Debatte um Kriminalität in Kreuzberg: Kotti, ein Dienstagabend

Ein Einsatz wie ein Hindernislauf: Dealer in der U-Bahn, Drogen auf dem Spielplatz, Debatten um ein Beschlagnahmeprotokoll. Ein Abend mit der Berliner Polizei am Kottbusser Tor. 

Aslan will sich nicht ausziehen, spuckt dem Beamten vor die Füße, verschränkt die Arme vor der Brust und zischt Ibo Sahin an. „Rassist, Rassist!“

Nun ist auch Sahin wütend, zieht ihn ganz nah ran: „Von dir, Freundchen, lass ich mich nich beschimpfen, ist das klar?!“

Für zwei, drei Sekunden sieht es so aus, als würden sich die beiden gleich prügeln. Nach kaltem Rauch riecht es zwischen den fahlen Wänden des Abstellraums auf dem Bahnsteig der U8. „Rassist?“, ruft Sahin. „Ich glaub, ich spinne!“

Dabei beginnt der Abend so friedlich. Ein Dienstag vor ein paar Wochen, 19.13 Uhr, Kottbusser Tor, Berlin-Kreuzberg, die Sonne scheint. Aus zwei Einsatzwagen, den „Wannen“ genannten Mercedes-Bussen, steigen zehn, elf uniformierte Polizisten. Sie stehen dort, wo sich sonst Junkies, Dealer, Touristen beargwöhnen. Am Obststand, vor dem „Kottiwood“, dem Lokal an der Westseite des Platzes.

Aslan, 1997 in Ägypten geboren, wegen Drogen polizeibekannt, sitzt in diesen Minuten vor einer Shisha-Bar. Die liegt auf der Nordseite des Halbkreisriegels, des Blocks mit den 300 Wohnungen, für den der Kotti bekannt ist. Sahin, dessen Eltern aus dem kurdischen Osten der Türkei stammen, zurrt das Funkgerät an der Uniform fest. Die Namen der beiden wurden geändert.

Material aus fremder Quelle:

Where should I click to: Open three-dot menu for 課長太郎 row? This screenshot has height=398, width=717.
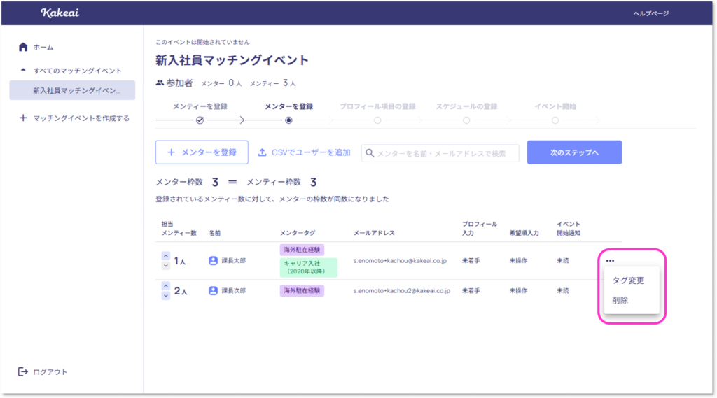point(610,260)
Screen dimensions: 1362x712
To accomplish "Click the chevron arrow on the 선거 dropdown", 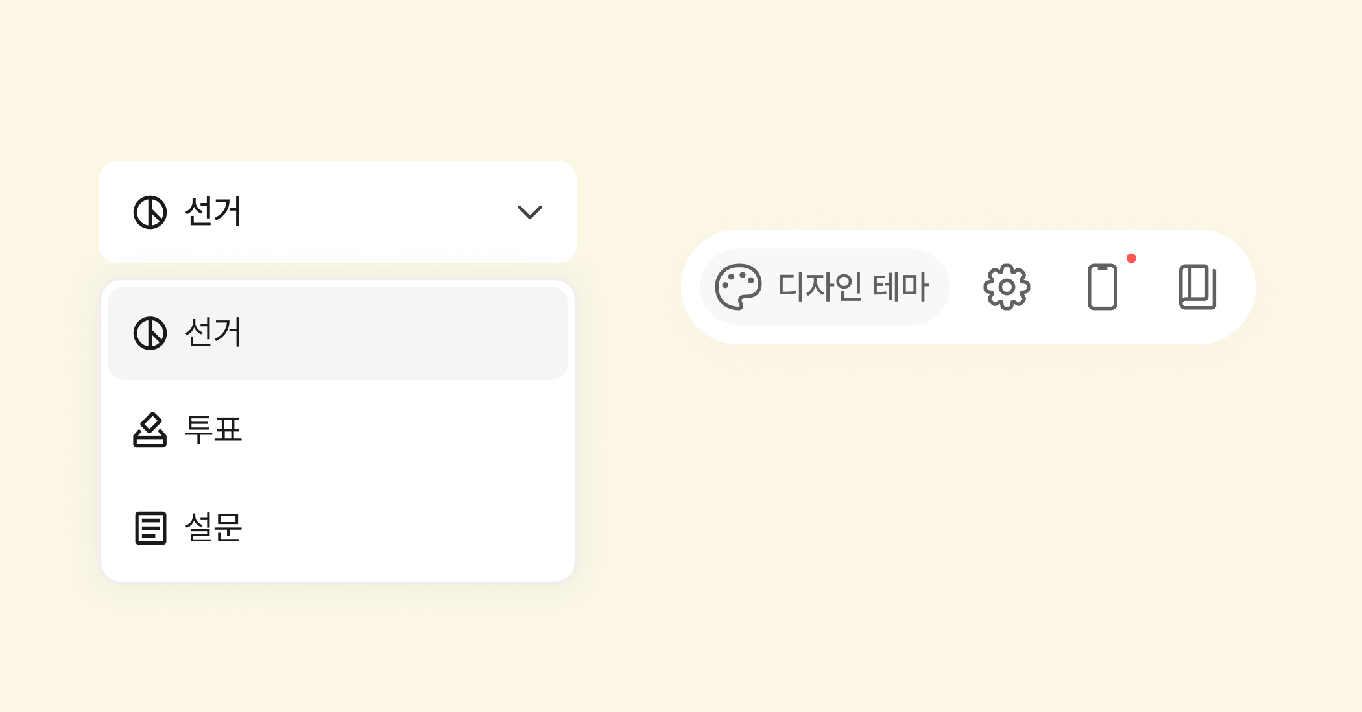I will click(529, 212).
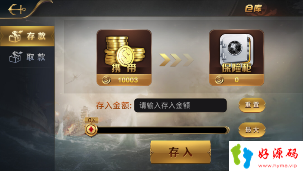The image size is (303, 171).
Task: Switch to the 取款 withdraw tab
Action: coord(27,57)
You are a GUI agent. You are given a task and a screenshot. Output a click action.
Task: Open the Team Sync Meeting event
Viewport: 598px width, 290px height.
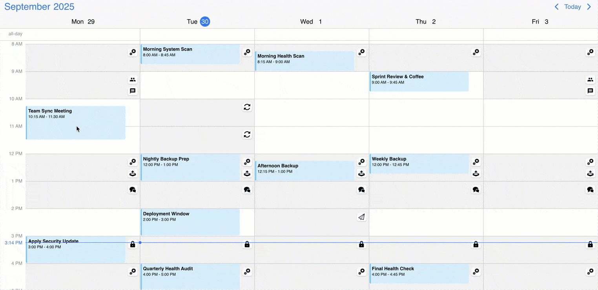coord(75,122)

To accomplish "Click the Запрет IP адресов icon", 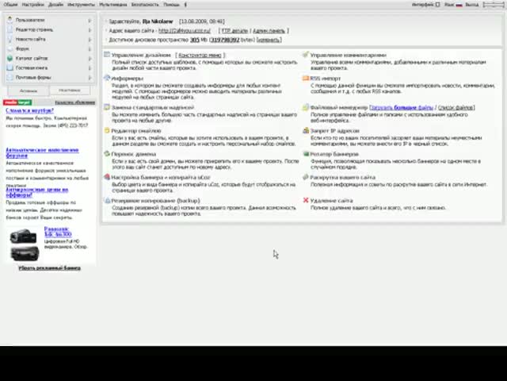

19.17 Uhr, Adalbertstraße. Sahin läuft mit einem Kollegen zur Bibliothek. Ein Mittvierziger, tiefe Augenringe, zittrige Hände, verschwindet um die Ecke. Zwischen Koniferen-Kübeln bleibt er stehen. „Lass absuchen“, sagt Sahin unaufgeregt. „Der könnte was versteckt haben.“ Sahin kennt ihn von früheren Einsätzen. Der Mann zieht die Aufenthaltsbescheinigung raus, auch er ist Ägypter, lässt sich geduldig die Taschen abtasten, während Sahins Kollege mit einer Taschenlampe in die Büsche schaut. Sahin funkt die Zentrale an, kein offener Haftbefehl, schönen Abend noch.

"Arm, aber sexy?" Eine Mutter aus dem Block sagt: "Ist schlimmer geworden"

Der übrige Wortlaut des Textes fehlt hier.